Calcio

"Tra me e Gianni il patatrac all'Azteca. Ma tutto finì in lacrime di gioia"

"Tra me e Gianni  il patatrac all'Azteca. Ma tutto finì in lacrime di gioia"

Ascolta ora: ""Tra me e Gianni il patatrac all'Azteca. Ma tutto finì in lacrime di gioia""
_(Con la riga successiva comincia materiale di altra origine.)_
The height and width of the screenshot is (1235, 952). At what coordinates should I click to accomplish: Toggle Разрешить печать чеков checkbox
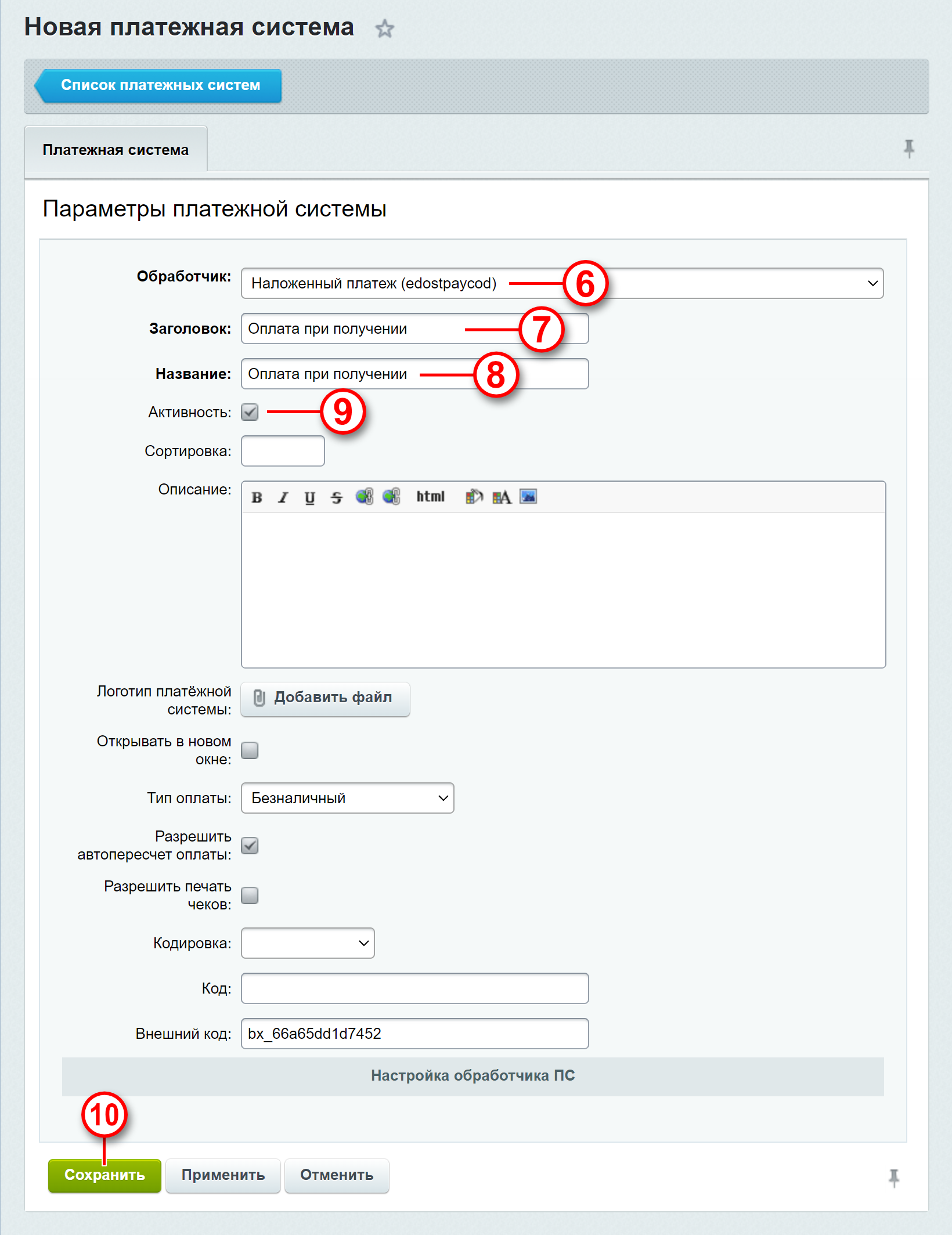click(x=250, y=895)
"Tra me e Gianni il patatrac all'Azteca. Ma tutto finì in lacrime di gioia"

00:00 / 00:00
100 %

«Ma certo che faccio gli auguri a Gianni, compagno di mille battaglie nel Milan e in Nazionale. Ottant'anni sono un bel traguardo, che io ho già superato da tre anni». Ricky Albertosi resta sempre il numero uno, anche in fatto di signorilità. «La frase di Gianni che, dopo oltre mezzo secolo, ancora mi frulla nella testa? La pronunciò subito dopo il patatrac: E ora non mi resta che andare a fare gol». Impegno mantenuto: dopo pochi minuti Rivera segnò infatti il 4 a 3 contro la Germania in quella che è stata - forse impropriamente - definita «la partita del secolo» (in realtà assai appassionante durante i supplementari, ma nel complesso piuttosto mediocre). Parlare con Albertosi del famoso «patatrac» significa rituffarsi nella gloria schiumosa di quel 17 giugno 1970 messicano che fece da acceleratore allo schianto finale (4 a 1) contro il muro del Brasile di Pelé; era il 21 giugno, quattro giorni dopo il ko inflitto dagli azzurri alla Germania: ne venimmo fuori ammaccatissimi ma a testa alta grazie all'osso del collo che rimase integro nonostante la batosta.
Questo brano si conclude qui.